Le vittime dei raid sono più numerose dei morti dell'11 settembre

La stima è di un professore dell'Università del New Hampshire. In un rapporto, i numeri sui civili morti dal 7 ottobre: sarebbero circa 5mila. E imperversa la polemica sulle "bombe intelligenti".

 

Hanno condotto questa guerra per dare giustizia alle migliaia di vittime morte negli attacchi dell’11 settembre. Ma gli Stati Uniti stanno ora diventando gli artefici di una nuova carneficina.

A denunciarlo è Marc Herold, professore all’Università del New Hampshire, che ha condotto una ricerca dettagliata sulle casualties, gli errori commessi dalle “bombe intelligenti” americane nei raid che dal 7 ottobre colpiscono l’Afghanistan. Con dati alla mano, tratti dalle cronache dei principali giornali internazionali, il conto è presto fatto: sono circa 3.800 i civili afghani morti tra il giorno di inizio dei bombardamenti americani su Kabul e il 7 dicembre (figuratevi oggi quanti altri sono morti!!!)

 

Ma i numeri sono espressi per difetto. “Sarebbe più realistico parlare di circa 5.000 vittime del fuoco americano” – ha dichiarato lo stesso Professor Herold alla Bbc. Sono infatti esclusi dalla stima tutti coloro che dopo un raid “sbagliato” sono morti successivamente in ospedale.
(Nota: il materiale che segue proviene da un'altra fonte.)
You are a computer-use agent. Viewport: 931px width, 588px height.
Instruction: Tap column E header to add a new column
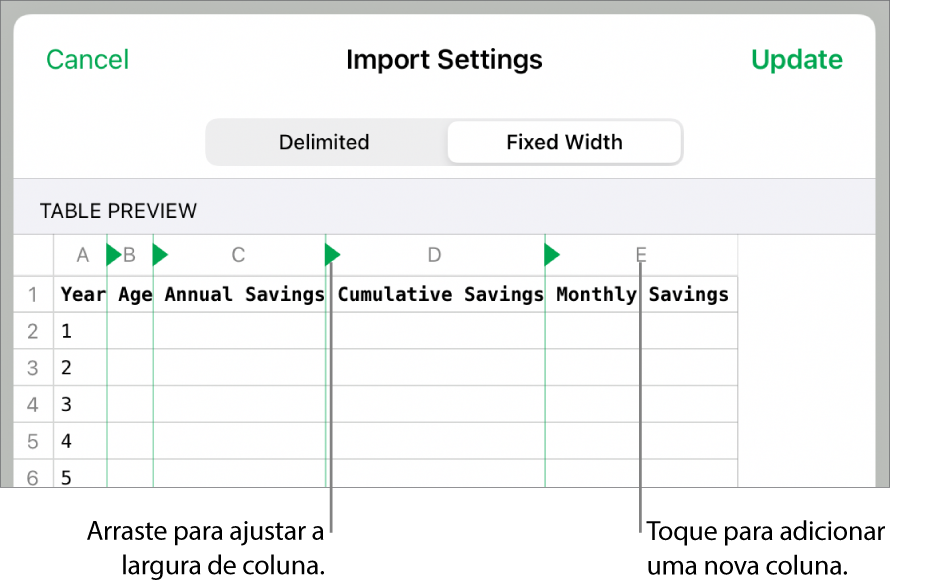coord(640,255)
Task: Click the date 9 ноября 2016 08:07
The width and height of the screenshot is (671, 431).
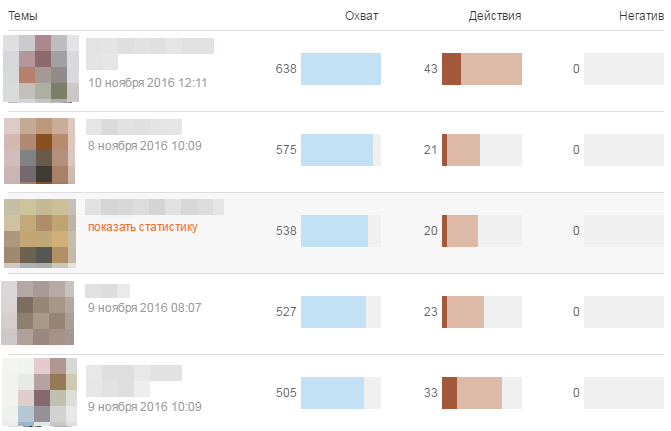Action: pos(144,308)
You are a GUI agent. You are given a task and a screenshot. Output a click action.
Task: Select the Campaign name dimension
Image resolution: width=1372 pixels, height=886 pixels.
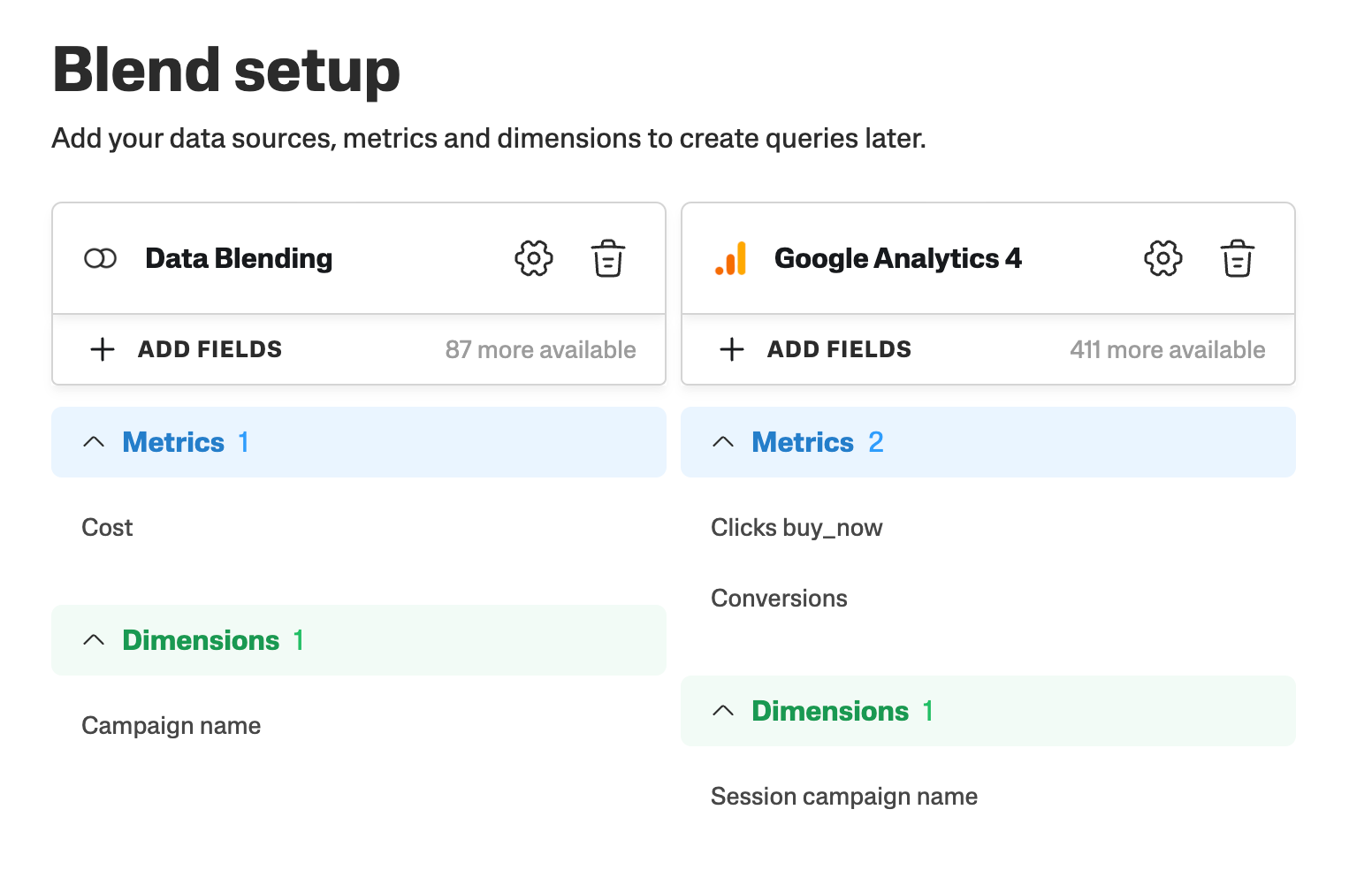coord(172,726)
Il rapporto è destinato a far montare la querelle che sta infiammando le organizzazioni internazionali per i diritti umani ma anche gran parte dell’opinione pubblica internazionale. Il partito contrario “all’occhio per occhio, dente per dente”, troverà infatti nelle pagine stilate dall’accademico una buona conferma alle proprie teorie. Nonostante il numero delle vittime degli attacchi alle Torri Gemelle non sia ancora definitivo, né verra mai forse ufficializzato da Washington, le ultime stime parlavano di circa 5mila morti. Il conto sembra così pareggiato. E alimenterà la polemica fra chi accusa gli Stati Uniti e il mondo occidentale di distinguere tra morti di serie A e serie B.

Il Pentagono, d’altra parte, si è mostrato molto cauto, fin troppo diplomatico, se non addirittura “reticente” sugli obiettivi colpiti erroneamente. L’ultimo bombardamento su un villaggio afghano è avvenuto proprio qualche giorno addietro, mentre il governo afghano chiedeva con forza la fine dei raid sul Paese: 52 i civili morti.

E già in precedenti occasioni la risposta del segretario alla Difesa americana Rumsfeld era stata questa: “La realtà è che c’erano diverse indicazioni dell’intelligence che facevano pensare a quel luogo come a un ‘target qualificato’ e che ci sono state poi diverse altre esplosioni consequenziali attorno a quell’obiettivo”. Alla risposta più moderata, segue poi quella più decisa: “Non esiste una guerra dove non ci siano vittime civili, o ‘danni collaterali’”, che tradotto vorrebbe dire che il prezzo da pagare per avere Bin Laden e i suoi è che qualche vita venga interrotta in Afghanistan.

Ma in questa guerra, come in quella in Kosovo, gli Usa hanno avuto qualche difficoltà ad ammettere i propri errori. Quando le tv di mezzo mondo mostrarono dozzine di corpi, tra cui quelli di molti bambini, rimasti vittime all’inizio del mese di uno dei raid attorno alla grotta-bunker di Tora Bora, Washington ha infatti ripetuto ostinatamente che si trattava di parenti di esponenti di al-Qaeda, l’organizzazione di Bin Laden, o erano conosciuti per aver già dato ospitalità ai terroristi.

Dall’altra parte, specialmente quando i taleban erano ancora al potere, il numero degli stessi morti, è stato esagerato da fonti ufficiali dell’ex governo di Kabul.

Guerra di cifre insomma, di propaganda, di morti contesi. Ma un sospetto nasce: secondo quanto riferitodal Comando Centrale americano, il Pentagono non sta tenendo alcun conto delle vittime morte dall’inizio dell’operazione militare Enduring Freedom in Afghanistan.